What needs to be done: Give again the entries below exactly, beginning at the first line and ending at the line with "Click the 'Enable".

[Records from a data collection]
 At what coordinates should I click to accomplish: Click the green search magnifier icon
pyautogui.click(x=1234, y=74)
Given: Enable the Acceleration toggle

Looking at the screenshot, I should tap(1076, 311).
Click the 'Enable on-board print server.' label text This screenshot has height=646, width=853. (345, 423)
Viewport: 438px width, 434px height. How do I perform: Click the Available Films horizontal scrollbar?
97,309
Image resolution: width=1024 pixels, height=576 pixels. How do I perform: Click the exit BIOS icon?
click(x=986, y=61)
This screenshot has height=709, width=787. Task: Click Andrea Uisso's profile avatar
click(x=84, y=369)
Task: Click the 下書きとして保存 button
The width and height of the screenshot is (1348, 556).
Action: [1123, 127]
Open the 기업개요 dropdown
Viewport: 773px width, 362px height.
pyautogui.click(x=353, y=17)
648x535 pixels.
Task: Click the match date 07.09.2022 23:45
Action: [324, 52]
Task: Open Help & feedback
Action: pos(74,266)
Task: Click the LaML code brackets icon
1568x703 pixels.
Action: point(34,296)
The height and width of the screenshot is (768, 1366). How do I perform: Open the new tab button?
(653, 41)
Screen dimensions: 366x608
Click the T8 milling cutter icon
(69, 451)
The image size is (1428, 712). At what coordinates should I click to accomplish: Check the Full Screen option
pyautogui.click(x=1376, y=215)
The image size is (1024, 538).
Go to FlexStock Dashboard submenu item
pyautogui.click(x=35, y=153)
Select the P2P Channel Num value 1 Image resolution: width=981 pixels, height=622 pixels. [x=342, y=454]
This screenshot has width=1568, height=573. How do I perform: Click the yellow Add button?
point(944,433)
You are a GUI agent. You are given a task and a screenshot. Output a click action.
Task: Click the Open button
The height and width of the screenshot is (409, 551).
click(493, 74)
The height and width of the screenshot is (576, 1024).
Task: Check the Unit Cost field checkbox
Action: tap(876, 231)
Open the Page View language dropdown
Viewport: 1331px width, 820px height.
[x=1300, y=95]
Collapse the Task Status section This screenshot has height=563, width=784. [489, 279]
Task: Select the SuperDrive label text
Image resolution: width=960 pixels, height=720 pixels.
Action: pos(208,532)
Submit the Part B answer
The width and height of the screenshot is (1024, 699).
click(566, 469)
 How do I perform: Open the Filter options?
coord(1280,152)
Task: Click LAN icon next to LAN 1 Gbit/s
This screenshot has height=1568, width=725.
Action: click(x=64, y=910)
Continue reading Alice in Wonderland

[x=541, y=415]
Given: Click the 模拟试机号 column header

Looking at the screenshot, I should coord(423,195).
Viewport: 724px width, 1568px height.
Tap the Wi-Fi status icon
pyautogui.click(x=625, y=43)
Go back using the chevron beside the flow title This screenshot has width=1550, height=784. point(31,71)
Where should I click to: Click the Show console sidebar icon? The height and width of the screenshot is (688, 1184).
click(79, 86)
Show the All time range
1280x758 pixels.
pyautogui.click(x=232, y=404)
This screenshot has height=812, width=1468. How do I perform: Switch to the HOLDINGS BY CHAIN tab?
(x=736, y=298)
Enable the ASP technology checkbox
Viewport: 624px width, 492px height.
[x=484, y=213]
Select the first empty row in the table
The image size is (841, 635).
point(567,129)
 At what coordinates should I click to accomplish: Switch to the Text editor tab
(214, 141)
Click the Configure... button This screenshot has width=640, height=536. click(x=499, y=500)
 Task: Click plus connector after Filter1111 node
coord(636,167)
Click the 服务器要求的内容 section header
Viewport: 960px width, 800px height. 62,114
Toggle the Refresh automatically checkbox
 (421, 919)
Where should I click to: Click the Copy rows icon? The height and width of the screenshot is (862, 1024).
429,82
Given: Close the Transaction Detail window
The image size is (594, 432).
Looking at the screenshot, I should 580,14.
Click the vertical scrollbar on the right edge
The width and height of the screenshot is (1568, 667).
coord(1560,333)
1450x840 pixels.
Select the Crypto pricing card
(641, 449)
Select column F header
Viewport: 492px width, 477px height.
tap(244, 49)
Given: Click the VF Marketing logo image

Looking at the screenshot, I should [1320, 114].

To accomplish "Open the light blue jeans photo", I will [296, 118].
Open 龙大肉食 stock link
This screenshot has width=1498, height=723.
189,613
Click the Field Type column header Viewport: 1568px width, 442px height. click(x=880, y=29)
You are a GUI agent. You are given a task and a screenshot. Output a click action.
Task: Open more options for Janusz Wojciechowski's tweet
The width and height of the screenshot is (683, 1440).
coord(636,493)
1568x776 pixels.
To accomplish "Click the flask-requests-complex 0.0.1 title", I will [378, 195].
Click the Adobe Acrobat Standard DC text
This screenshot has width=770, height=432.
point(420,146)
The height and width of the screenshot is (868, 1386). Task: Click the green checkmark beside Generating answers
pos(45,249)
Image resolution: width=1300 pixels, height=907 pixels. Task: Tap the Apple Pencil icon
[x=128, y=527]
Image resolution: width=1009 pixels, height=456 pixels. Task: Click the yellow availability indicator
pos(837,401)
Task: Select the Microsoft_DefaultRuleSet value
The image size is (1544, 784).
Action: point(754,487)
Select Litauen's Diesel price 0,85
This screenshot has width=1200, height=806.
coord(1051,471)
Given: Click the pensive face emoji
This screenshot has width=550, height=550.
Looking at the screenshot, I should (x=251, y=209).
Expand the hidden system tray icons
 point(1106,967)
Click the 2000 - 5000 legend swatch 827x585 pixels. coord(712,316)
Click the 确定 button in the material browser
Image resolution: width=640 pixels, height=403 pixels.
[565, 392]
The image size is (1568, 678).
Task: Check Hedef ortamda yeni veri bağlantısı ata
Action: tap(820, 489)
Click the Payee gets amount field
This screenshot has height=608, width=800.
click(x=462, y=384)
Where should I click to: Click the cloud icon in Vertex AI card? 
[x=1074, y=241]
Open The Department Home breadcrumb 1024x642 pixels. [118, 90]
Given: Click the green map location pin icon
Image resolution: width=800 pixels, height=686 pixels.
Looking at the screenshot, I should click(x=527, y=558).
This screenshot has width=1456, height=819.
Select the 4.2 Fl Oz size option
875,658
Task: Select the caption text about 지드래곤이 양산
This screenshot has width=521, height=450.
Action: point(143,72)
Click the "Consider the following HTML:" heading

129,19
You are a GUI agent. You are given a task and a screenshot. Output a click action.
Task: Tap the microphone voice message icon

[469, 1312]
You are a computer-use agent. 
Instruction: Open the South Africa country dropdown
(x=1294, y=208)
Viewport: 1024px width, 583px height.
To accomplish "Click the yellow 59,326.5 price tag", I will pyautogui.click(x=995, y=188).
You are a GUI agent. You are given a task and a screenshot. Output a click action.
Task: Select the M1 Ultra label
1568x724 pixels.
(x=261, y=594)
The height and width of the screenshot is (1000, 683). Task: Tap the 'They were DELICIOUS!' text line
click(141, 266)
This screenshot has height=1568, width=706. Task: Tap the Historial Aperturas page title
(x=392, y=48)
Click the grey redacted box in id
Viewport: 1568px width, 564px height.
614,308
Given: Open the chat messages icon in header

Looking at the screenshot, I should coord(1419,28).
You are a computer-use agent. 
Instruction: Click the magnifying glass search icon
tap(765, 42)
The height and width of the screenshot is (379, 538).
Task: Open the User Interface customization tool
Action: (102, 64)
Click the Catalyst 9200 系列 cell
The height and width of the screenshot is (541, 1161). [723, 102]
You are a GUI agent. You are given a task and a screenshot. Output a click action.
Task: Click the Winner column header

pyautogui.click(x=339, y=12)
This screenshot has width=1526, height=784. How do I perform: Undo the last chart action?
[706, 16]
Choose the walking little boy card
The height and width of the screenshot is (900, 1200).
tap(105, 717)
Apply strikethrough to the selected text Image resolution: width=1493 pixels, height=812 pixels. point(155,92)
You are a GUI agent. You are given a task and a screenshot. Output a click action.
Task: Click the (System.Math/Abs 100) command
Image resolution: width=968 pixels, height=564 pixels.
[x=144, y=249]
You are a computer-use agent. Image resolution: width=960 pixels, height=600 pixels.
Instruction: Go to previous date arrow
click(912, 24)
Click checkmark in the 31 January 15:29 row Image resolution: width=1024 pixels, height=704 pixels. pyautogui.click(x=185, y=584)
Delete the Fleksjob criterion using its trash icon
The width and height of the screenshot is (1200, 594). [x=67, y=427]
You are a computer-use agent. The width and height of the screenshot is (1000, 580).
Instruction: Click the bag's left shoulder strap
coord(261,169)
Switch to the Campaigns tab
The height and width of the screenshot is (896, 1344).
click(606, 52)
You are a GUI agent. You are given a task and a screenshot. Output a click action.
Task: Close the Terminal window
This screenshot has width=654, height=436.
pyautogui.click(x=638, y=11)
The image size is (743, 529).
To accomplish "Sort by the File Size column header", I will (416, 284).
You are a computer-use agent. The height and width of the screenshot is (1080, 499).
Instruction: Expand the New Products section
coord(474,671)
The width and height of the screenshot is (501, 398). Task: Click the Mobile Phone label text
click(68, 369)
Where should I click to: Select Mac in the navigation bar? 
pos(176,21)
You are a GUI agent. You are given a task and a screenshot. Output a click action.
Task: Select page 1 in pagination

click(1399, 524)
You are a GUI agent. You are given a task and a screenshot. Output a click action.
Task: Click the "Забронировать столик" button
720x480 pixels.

Solution to this problem:
 At what coordinates should I click to accomplish: Click the green search magnifier icon
pyautogui.click(x=1234, y=74)
Given: Enable the Acceleration toggle

Looking at the screenshot, I should tap(1076, 311).
Click the 'Enable on-board print server.' label text This screenshot has height=646, width=853. (345, 423)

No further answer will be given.